▶ İstenen: Sevgi ve yalnızlık üzerine yazılmış metni, son cümlesinin ardından aynı sesle sürdürür müsünüz?

═════ Kaynak Metin

Benim hala ümidim var. Ben hala, her şeye rağmen sonunda dünyayı sevginin kurtaracağına inanıyorum. Siz de inanın.



SEVMEK

Her sabah uyanıyor, seni seviyorum. Sonra köpeklerimizi gezdiriyor, çiçeklerimiz suluyor,yaseminlere dokunuyor, kokluyor, seni bir daha seviyorum. Sonra bütün gün seni seviyorum, hep seviyorum.,
Çünkü seni seviyorum ben!

ADINI SİZ KOYUN


Gülmek içimden gelmiyor. Bazen kendimi gülerken yakalıyor kızıyorum. Aşka, sevgiye aşık olmaya gücüm yok. İnanılmaz bir boşluk, inanılmaz bir yalnızlık içindeyim ama birisine bağlanacağım diye korkuyorum, çok korkuyorum. Çünkü sevdim mi tam seviyorum ben. Bir acı daha yaşayamam ki.
Bütün geceler ve sabahlar birbirinin aynı. Elimi eteğimi çekmeye çalıştığım, her şeye rağmen devam eden bir hayat ve kafamda devamlı tekrar eden, bir türlü durduramadığım bir türkü var “Yolun sonu gözüküyor”. Aynada kendi gözlerimin içine bakamıyorum, zorlanıyorum artık.

══════════
═════ Verilen Veriler

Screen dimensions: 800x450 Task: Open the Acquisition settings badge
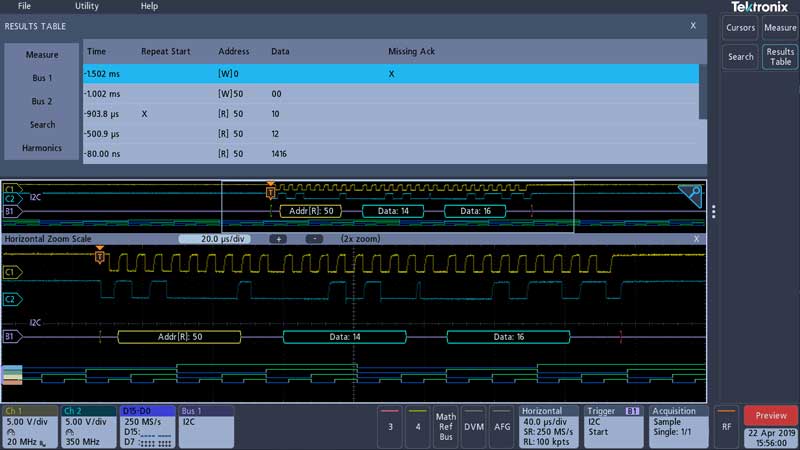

══════════

▶ Alıştırma Çıktısı:
Demek ki insan böyle tükeniyor.

YEMİN EDERİM BAĞRIMA TAŞ BASMAYA RAZI OLURDUM


Ne hoş bir güzelliği vardır, hafif adımlarla gülümseyerek dünyadan geçenlerin, kimseye bir kötülüğü dokunmadan yaşayanların, onurlu bir yaşamı seçenlerin.
Virginia Woolf
YEMİN EDERİM BAĞRIMA TAŞ BASMAYA RAZI OLURDUM
1970 yılında Kanada’ya gittim. O yıllar Türkiye’de yaşadıklarım beni o kadar bezdirmiş, yıldırmıştı ki tam 10 yıl dönmedim. Tam 10 yıl. Dile kolay. Eşinden dostundan, arkadaşından, akrabalarından, memleketinden ayrı tam 10 yıl.
10 yıl sonra, iki yıl üst üste Türkiye’ye tatile geldim. İkinci gelişimde Yasemin’ime rastladım. Bir yıl sonra da evlendik ve güzelimi Kanada’ya aldım gelin getirdim.
Yasemin benim akrabamdı ve ben onu bebekliğinden tanırdım. Aramızda 14 yaş vardı. Yasemin’in dedesi ile benim annem halaoğlu, halakızıydı. Yani Yasemin benim kuzenimdi. Bütün ailemi tanırdı. İkimiz de çerkesdik.
İşte böyle Yasemin bir anda benim her şeyim oldu. Ben de onun her şeyi oldum. Kocası, annesi, babası, kardeşi, arkadaşı, abisi, akrabası her şeyi.
O kadar iyi arkadaş olduk, o kadar bağlandık, o kadar sevdik ki birbirimizi. Bir Köroğlu, bir Ayvaz misali, Kanada gibi Türkiye’den uçakla 12 saat uzakta, Türkiye’den 9 defa büyük, kocaman bir ülkede. İşte sevgimiz böyle sağlamlaştı, böyle kemikleşti bizim. Birbirimizle, birbirimiz için yaşamayı öğrendik.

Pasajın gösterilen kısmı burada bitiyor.